◆ INFORMATION GIVEN:
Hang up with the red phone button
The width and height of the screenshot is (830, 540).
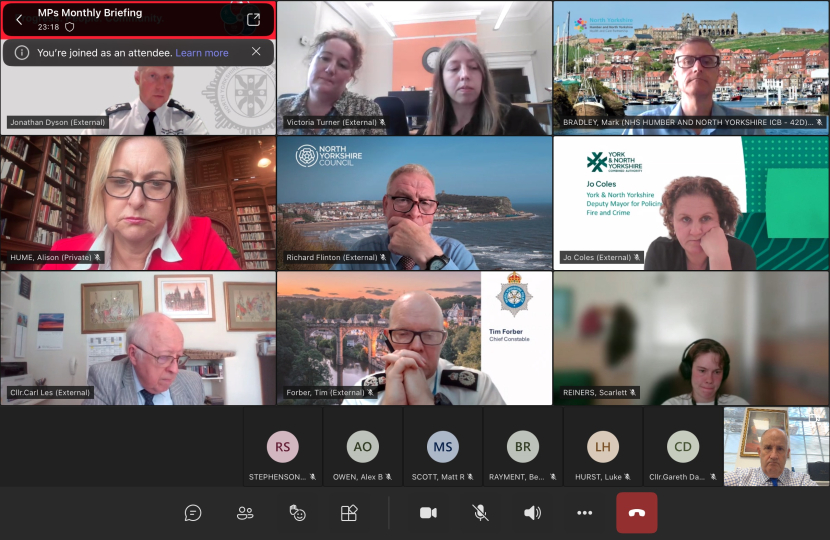(637, 513)
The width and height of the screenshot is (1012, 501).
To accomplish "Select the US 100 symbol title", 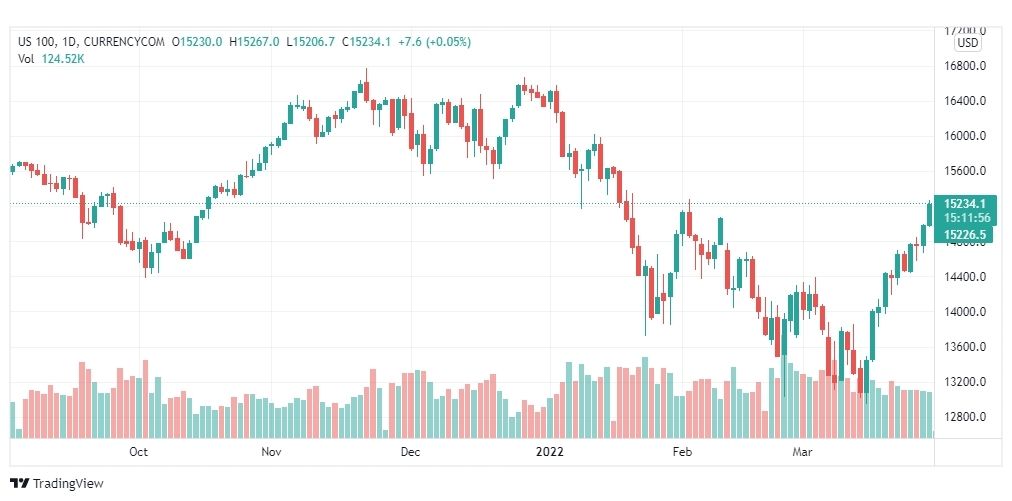I will tap(36, 42).
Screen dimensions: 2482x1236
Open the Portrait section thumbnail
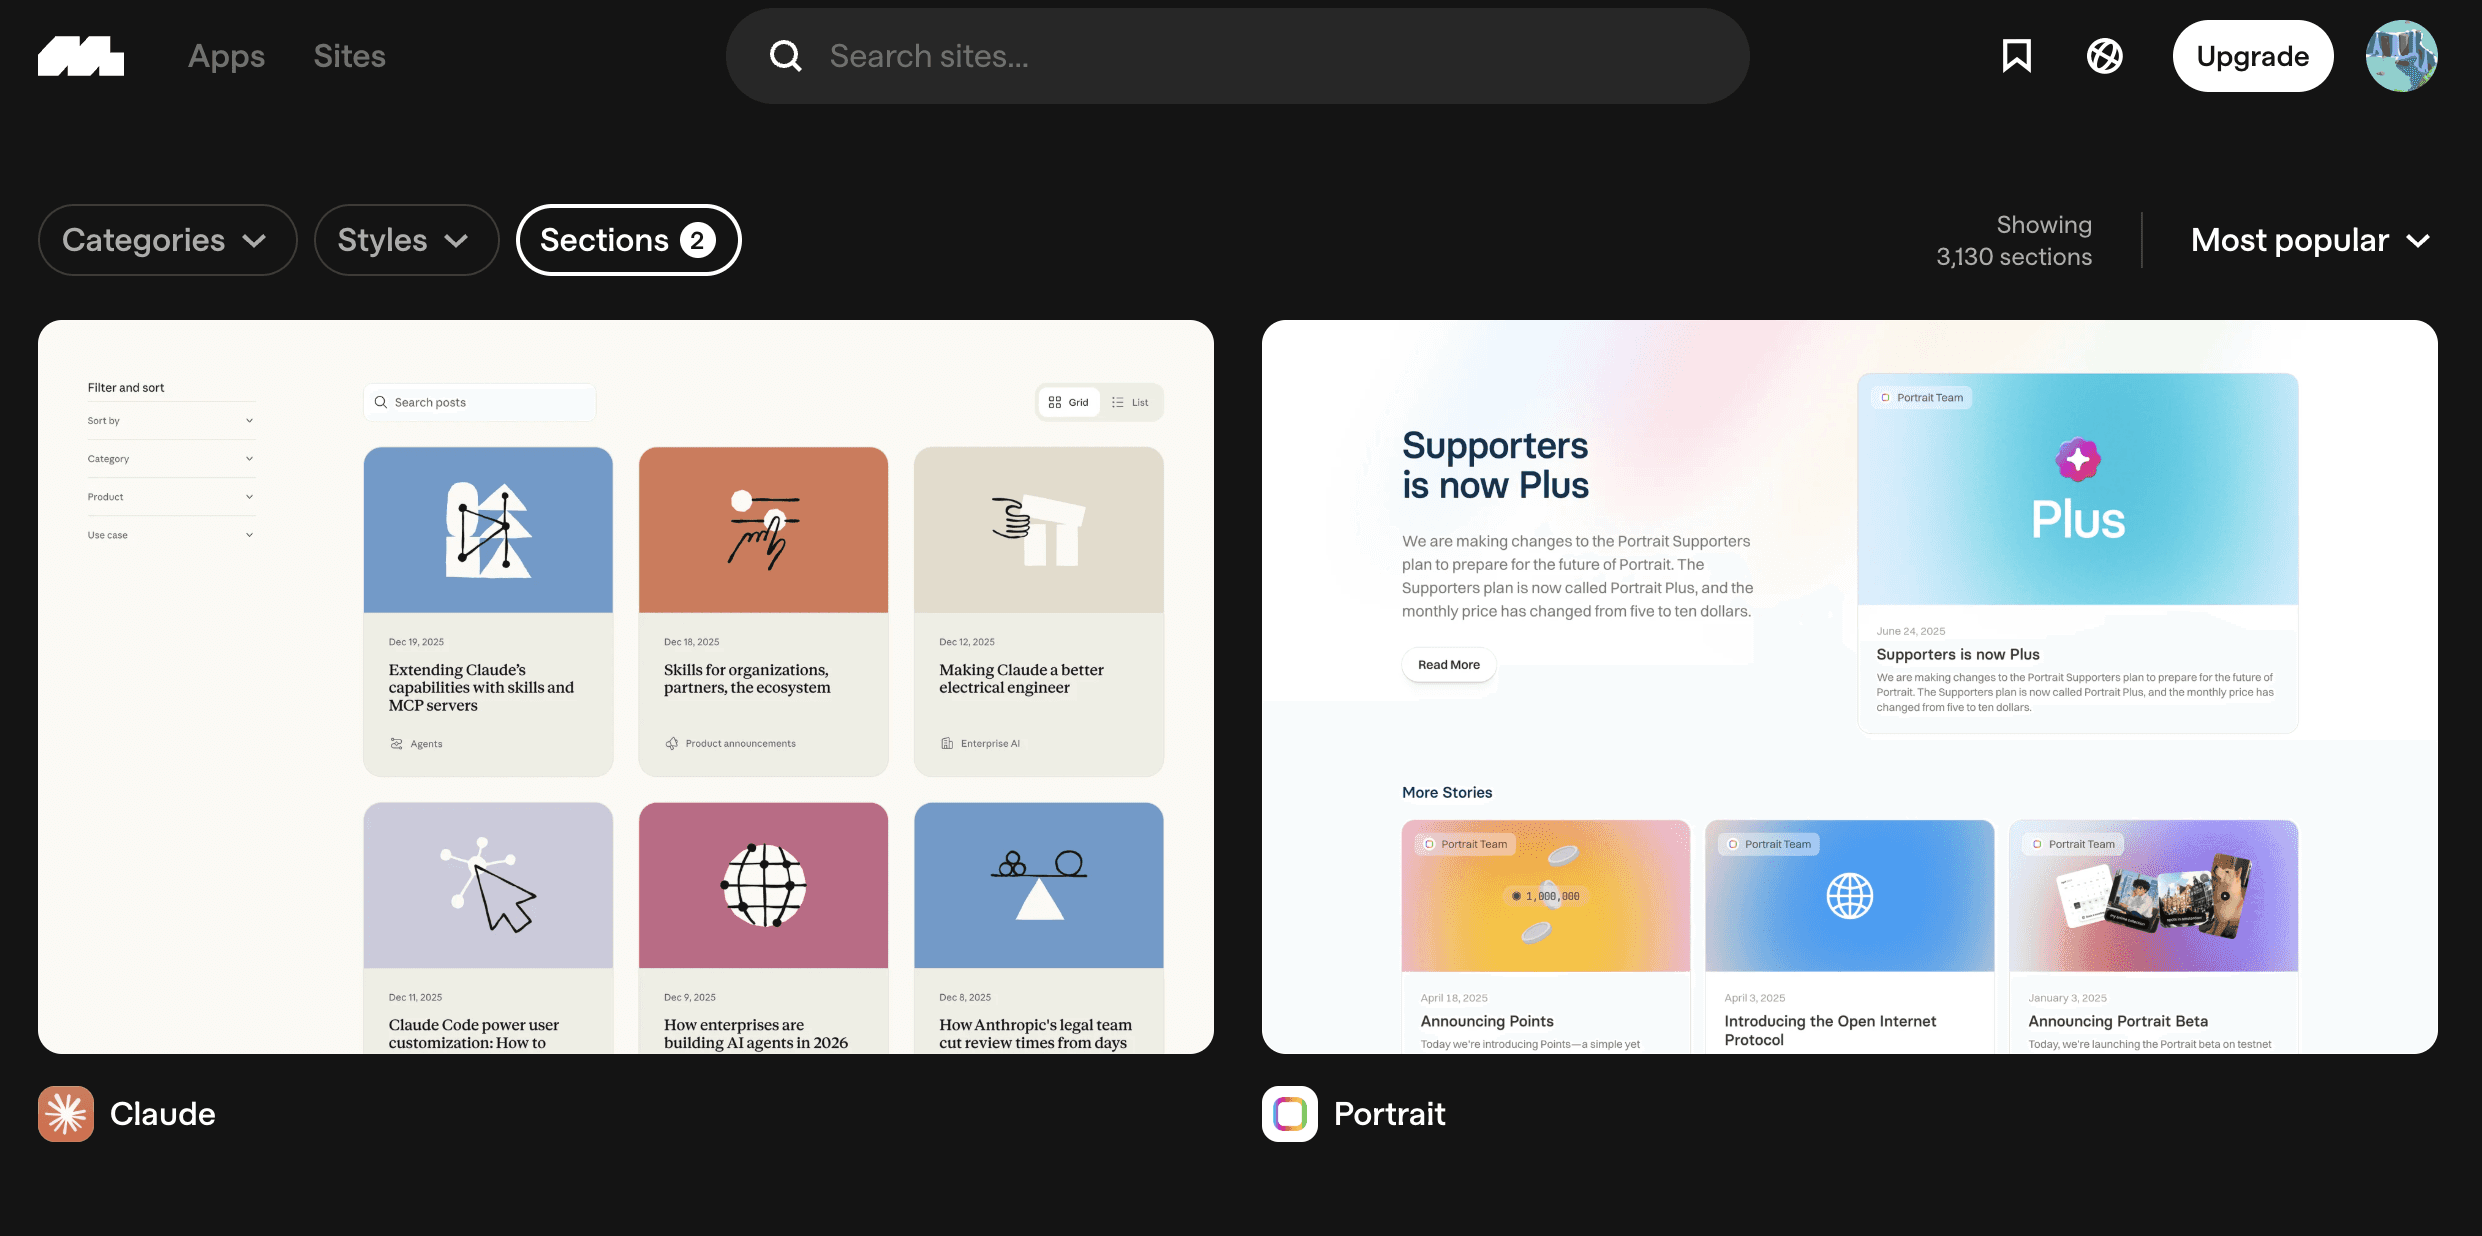click(1849, 686)
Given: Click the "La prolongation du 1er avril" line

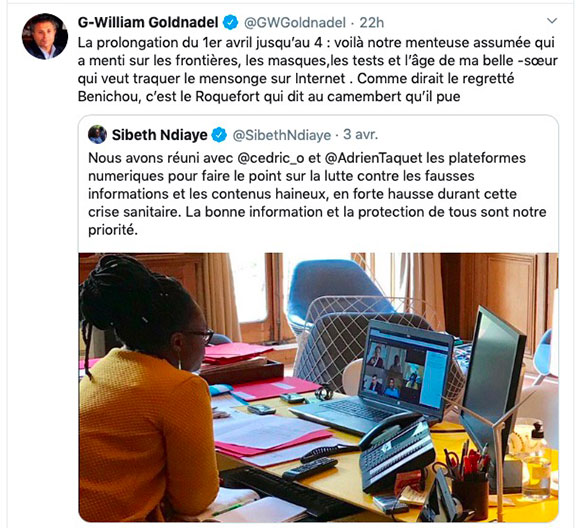Looking at the screenshot, I should click(x=316, y=43).
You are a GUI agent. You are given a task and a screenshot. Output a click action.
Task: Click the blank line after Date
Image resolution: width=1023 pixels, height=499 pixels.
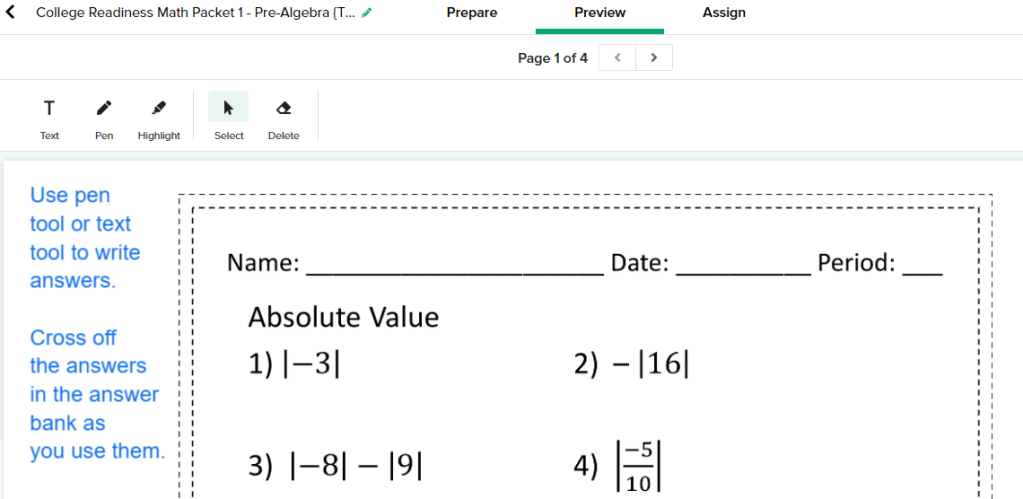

◆ WHAT IS NEEDED: Please return everything from the line containing "You are a GUI" down to the end of the items above, copied line for line. Leave the pictures out of your answer.

◆ WRITTEN RESPONSE:
You are a GUI agent. You are given a task and a screenshot. Output a click action.
Task: Click the blank line after Date
Image resolution: width=1023 pixels, height=499 pixels.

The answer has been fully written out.